Zinke sempat menyampaikan permintaan izin mendarat pada pukul 22.30 WIB. Petugas menara kontrol, I Wayan Nuastha, 24 tahun, menduga Zinke hendak mengucapkan “Bali tower… Bali tower….”. Tapi komunikasi keduanya mendadak terputus. Waktu itu jam menunjukkan pukul 22.29 WIB. Nuastha berusaha memanggil-manggil sembari menyalakan lampu hijau ke semua arah. Tapi tetap nihil.
Tempo merekonstruksi detik-detik sebelum pesawat itu dinyatakan hilang berdasarkan keterangan Nuastha. Rupanya, kontak pertama Nuastha dengan Zinke terjadi 25 menit sebelum rencana pendaratan. “Menara Bali, di sini Clipper 812,” begitu kalimat yang terdengar dari Zinke. Clipper adalah panggilan untuk pesawat Pan Am, perusahaan penerbangan sipil Amerika Serikat, itu.

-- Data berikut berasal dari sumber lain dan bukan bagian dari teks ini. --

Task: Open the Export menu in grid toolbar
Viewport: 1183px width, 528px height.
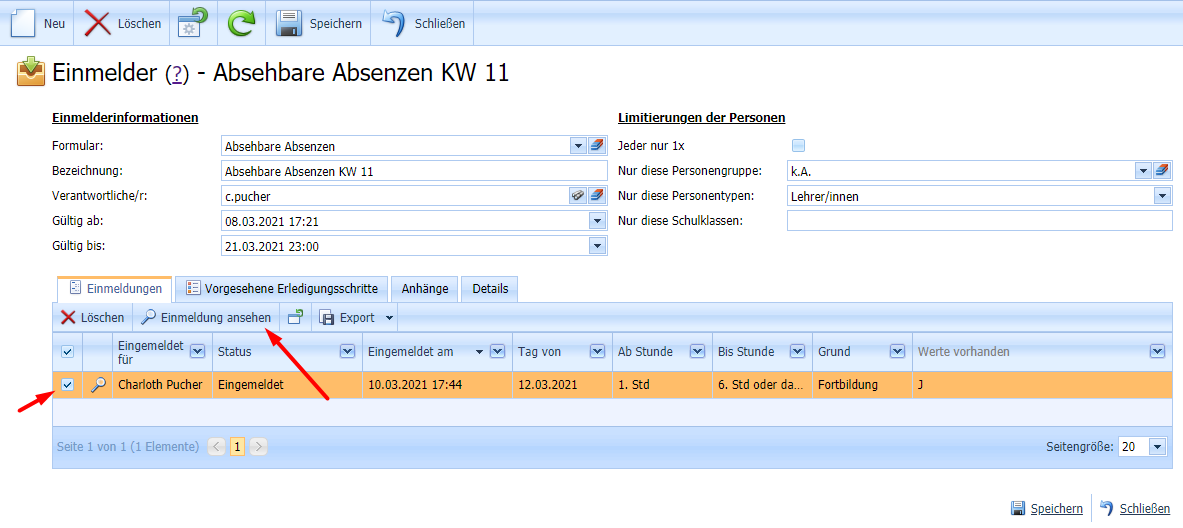Action: pyautogui.click(x=356, y=318)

Nuastha mempersilakan Clipper menghubungi Pusat Pengawas Wilayah di frekuensi lain karena pesawat yang dikemudikan Zinke sedang mengudara di ketinggian 28 ribu kaki. Saran itu ia sampaikan karena menara kontrol hanya bertanggung jawab memandu pesawat di ketinggian 1.000 kaki. Zinke lalu meminta izin menurunkan ketinggian pesawatnya.
Pada pukul 22.27, Zinke melaporkan pesawatnya sudah berada di ketinggian 2.500 kaki. Nuastha lalu mempersilakan Zinke menggunakan landasan 09 untuk keperluan pendaratan. Ketika ditanyai apakah landasan Ngurah Rai sudah terlihat, Zinke tak menjawab. Yang terdengar dua menit setelahnya hanyalah suara gagap: baa… bak. Komunikasi keduanya lalu terputus.
Sepuluh menit berselang, pesawat dengan nomor penerbangan PA-812 itu diketahui jatuh di sebelah barat Singaraja. Adalah polisi Ktut Djarum dari Desa Grogak, Kecamatan Buleleng, yang pertama kali melaporkan jatuhnya pesawat seharga US$ 10 juta itu. Malam itu juga, Pusat Koordinasi Penyelamat Penerbangan Jakarta meminta pesawat lain memastikan lokasi musibah.
Pesawat Cessna PENAS yang terbang dari Denpasar menuju Jakarta mendeteksi posisi Pan Am menjelang pagi. Badan pesawat ditemukan sekitar 40 kilometer dari bandara, tepatnya di sebuah hutan di kaki Gunung Penolan pada koordinat 144 derajat 50 menit Bujur Timur dan 8 derajat 16 menit Lintang Selatan. Asap putih dilaporkan masih mengepul dari badan pesawat itu.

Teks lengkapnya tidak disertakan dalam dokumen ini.